EXCERPT.

Ultra Fast Simulated Annealing with OpenCL

What Does It Do?

This simple simulated-annealing tool uses OpenCL to compute the simulation elements of the simulated annealing in parallel.

uses all GPUs+CPUs in single computer
256 threads per state-clone (1 OpenCL work-group per state-clone), optional, can be changed to any other number like 1024 for Nvidia gpus.
allows thousands of parameters per state-clone (up to local-memory limitations of OpenCL implementation of hardware), generally local memory is limited so it's around few thousands of elements maximum (this should be enough to train some small neural networks) but will be changed to optionally video-memory version for bigger problems, for now they're in local memory for high-throughput & low-latency random-access.
minimum state copies required = number of GPUs(and other accelerators), maximum depends on combined video-memory size of computer (and/or RAM if there is also a CPU included)
all parameter values given by solver are in normalized form (in range (0.0f, 1.0f)) and user maps them to their intended range in kernel

How Does It Work?

runs N copies of energy kernel on all selected GPU/CPU devices which results in N different parameter combinations with N different energy results
selects parameters with the lowest energy
applies Metropolis Acceptance Criterion if the energy found is not lower than before
calls the callback method given by user on every successful low-energy discovery (to help user-side operations like visualizing the progress, etc)
ends when number of re-heating (of simulated annealing process) equals user-given value

Wiki: https://github.com/tugrul512bit/UfSaCL/wiki

Dependencies

Visual Studio (2022 community edition, etc) with vcpkg (that auto-installs OpenCL for the project)
- Maybe works in Ubuntu without vcpkg too, just need explicitly linking of OpenCL libraries and headers
OpenCL 1.2 runtime (s) [Intel's runtime can find CPUs of AMD processors too & run AVX512 on Ryzen 7000 series CPU cores] (multiple platforms are scanned for all devices)
OpenCL device(s) like GTX 1050 ti graphics card, a new CPU that has teraflops of performance, integrated GPU, all at the same time can be used as a big unified GPU.
C++17

Polynomial curve-fitting sample:

std::sqrt(x) is approximated using 5 parameters: c0,c1,c2,c3,c4 and multiplication with powers of x
20000 data points are used for fitting (that would take too long to compute on single-thread)
100000 clones of states are computed in parallel (total of 25600000 workitems for GPUs)

#include"UfSaCL.h"
#include<vector>
#include<iostream>
// polynomial curve-fitting sample with 20000 data points & 5 polynomial coefficients
int main()
{
    try
    {
        // trying to approximate square-root algorithm in (0,1) input range by a polynomial
        // y = f(x) = y = c0 + x * c1 + x^2 * c2 + x^3 * c3 + x^4 * c4
        const int N = 20000;
        std::vector<float> dataPointsX;
        std::vector<float> dataPointsY;
        for (int i = 0; i < N; i++)

REQUIREMENT.
Answer these questions from the OpenCL simulated annealing text:
(a) How many threads does each state-clone use by default?
(b) What does the tool apply when the energy found is not lower than before?
(c) How many data points does the polynomial curve-fitting sample use?

(Stored records)
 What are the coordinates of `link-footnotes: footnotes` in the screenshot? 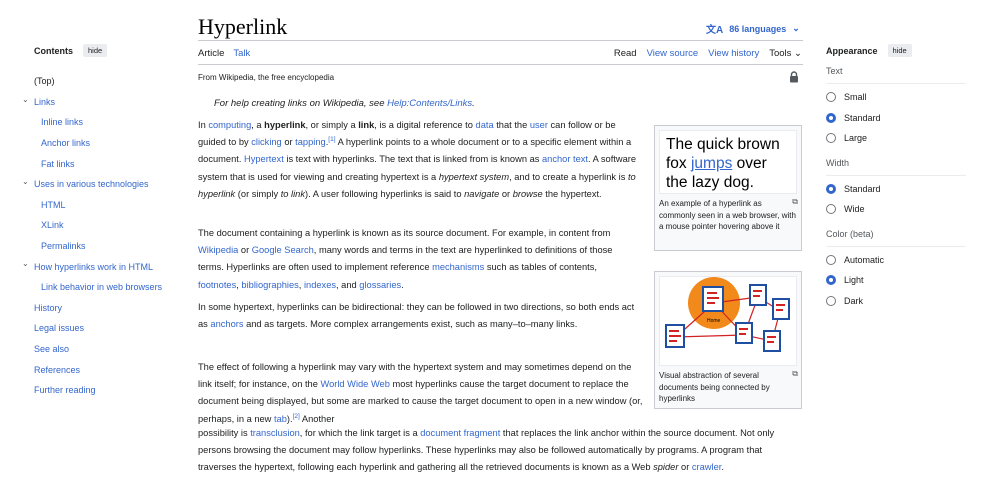 It's located at (217, 285).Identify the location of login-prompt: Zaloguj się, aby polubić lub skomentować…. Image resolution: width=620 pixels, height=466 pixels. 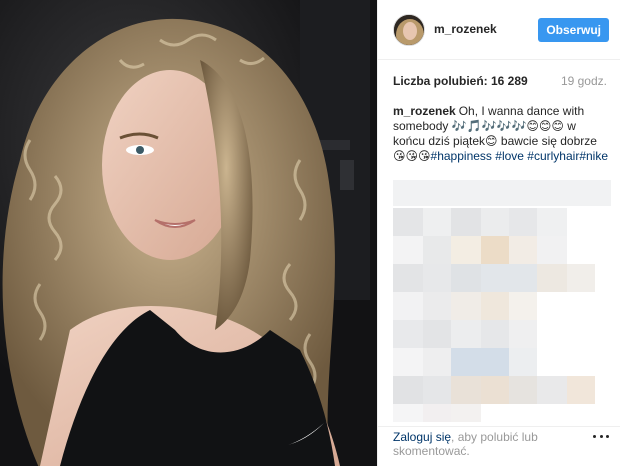
(490, 444).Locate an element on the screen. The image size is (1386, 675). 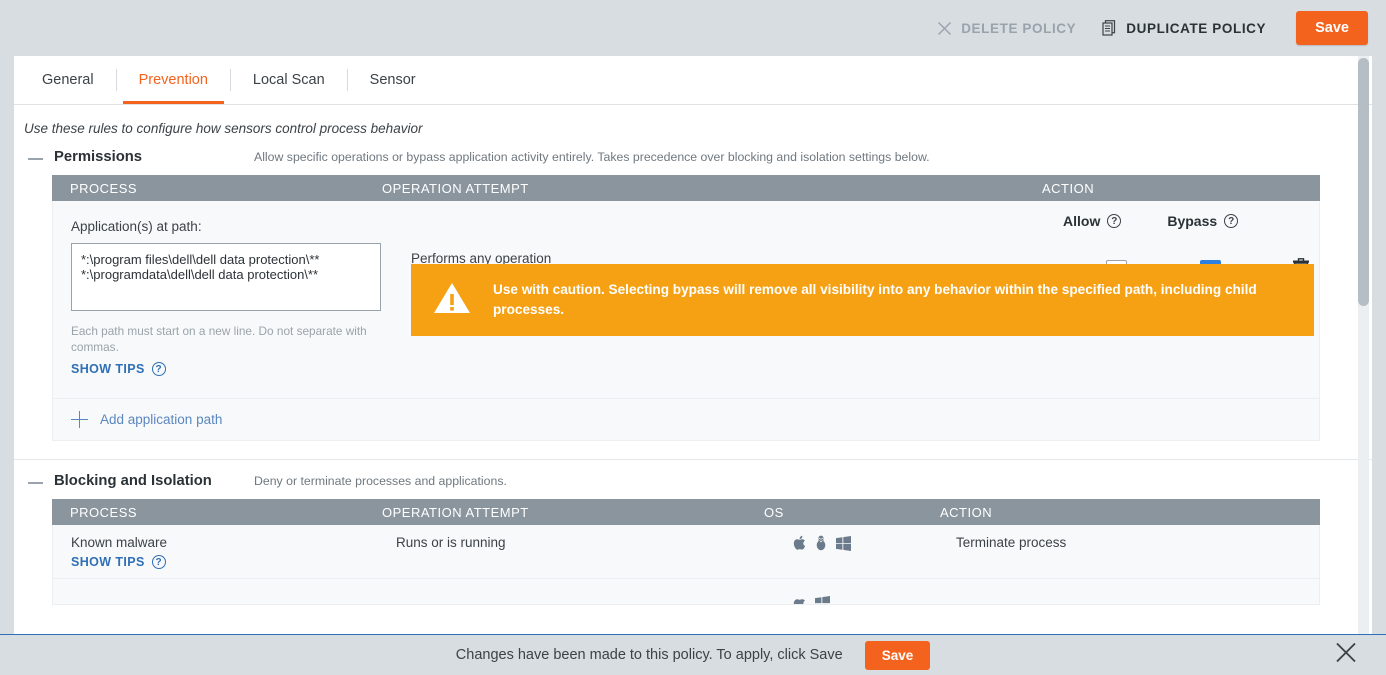
permissions-title: Permissions is located at coordinates (98, 157).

OUTPUT.
(a) 256 threads per state-clone.
(b) The Metropolis Acceptance Criterion.
(c) 20000 data points.